A child's first....
The first year of a child's life is filled with "firsts." Their first smile, laugh, word and steps. Harlie's biggest first was her first surgery. Strabismus is fairly common in children with cerebral palsy as it is an condition that affects the eye muscles. It is also more commonly known as "cross-eyed."
Both of Harlie's eyes were affected as she would alternate which eye she would use to focus with. Left untreated, this may have caused long term vision problems. On February 9 2012, we arrived at the children's hospital to have the strabismus corrected. It was the most nervous I had ever felt in my life. I carried Harlie who had only recently turned 1, into a room filled with bright lights, numerous masked medical staff all dressed in white and a small stainless steel table in the middle of the room with tiny white sheets neatly laid out on top.
As I placed Harlie on the table, she began to panic. Doctors and nurses surrounded her and covered her tiny face with a pink mask. I remember her desperately grasping my hand as she cried while the lump in my throat felt like I'd swallowed a golf ball. As her eyes slowly closed and her hand slipped away from mine, a nurse rushed me out of the room.
I walked to the nearest elevator to find my way to the hospital cafe so I could sip coffee while watching the clock slowly tick by, but found myself rushing to a deserted corner of a hallway and breaking down in tears. She was too tiny to be going through this and I wanted to hold her hand the whole time. I hated not being with her and not knowing what was happening. I wanted so badly to be able to take her place.
Hours passed and finally a nurse announced the surgery was over and everything went well. Of course it did, but a mother can't help but think the worst. I headed to the recovery room on what seemed like the longest elevator ride of my life and when I got there, I found little Harlie laying in a huge bed all wired up to machines. Scary is an understatement. But as I got closer, I realised she was just fine. What's more, for the first time ever, Harlie looked straight at me with both of her eyes.
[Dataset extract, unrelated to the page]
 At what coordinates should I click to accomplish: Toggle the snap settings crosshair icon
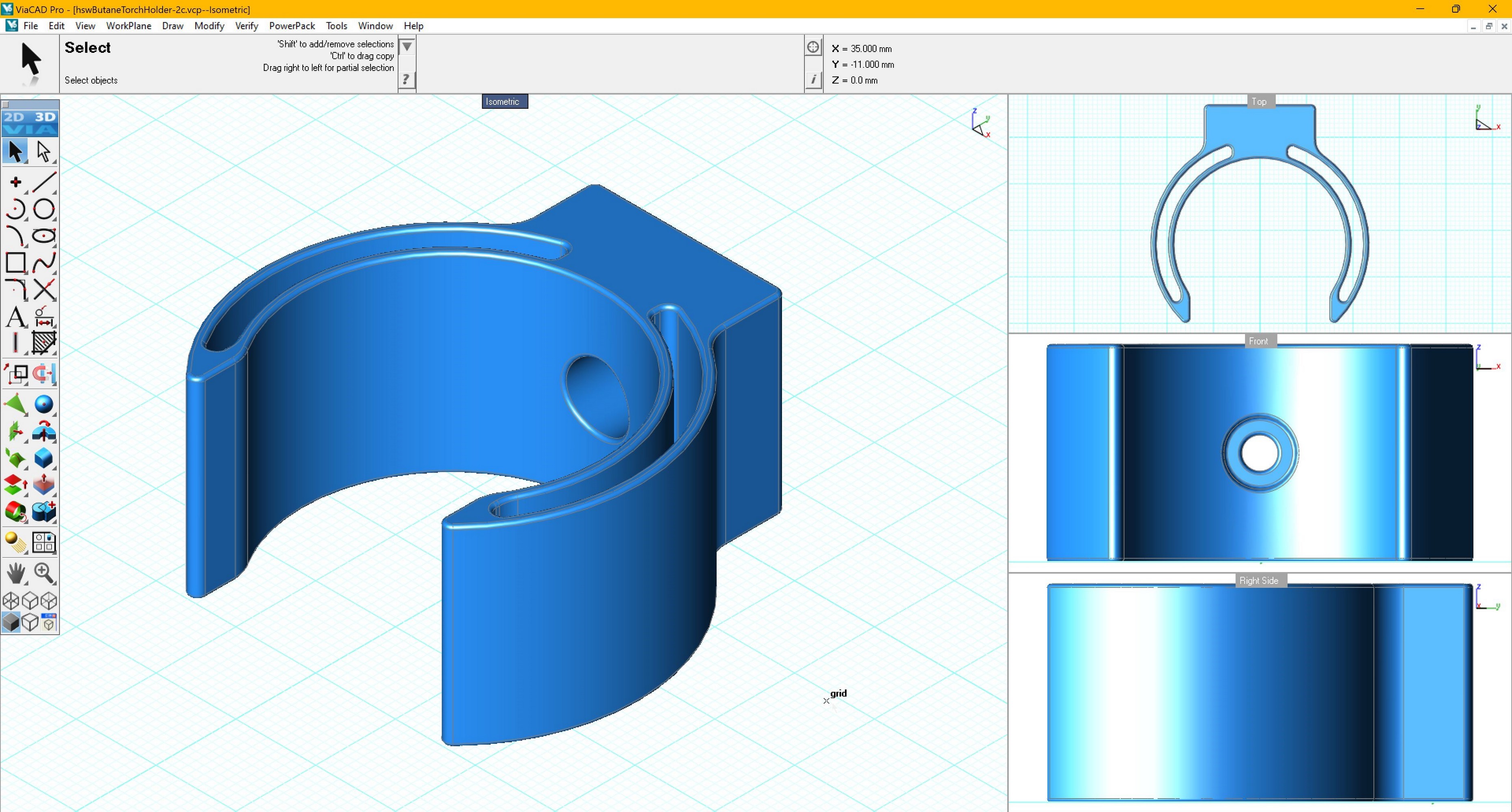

She was too tired and confused to cry, but I wasn't! It was a bitter-sweet moment. Seeing my little girl straight out of surgery but seeing her eyes like that was something I'll never forget.
I can't tell you the relief I felt when we arrived back home that night. Harlie was smiling and she had the most beautiful straight eyes. Her bravery amazed me as just 24 hours later, Harlie was back to her old self. She had no memory of the moments leading up to the surgery and I'm thankful for that. I will never forget Harlie's first surgery, but I'm looking forward to her many more positive firsts that are yet to come!
What were your child's most memorable firsts?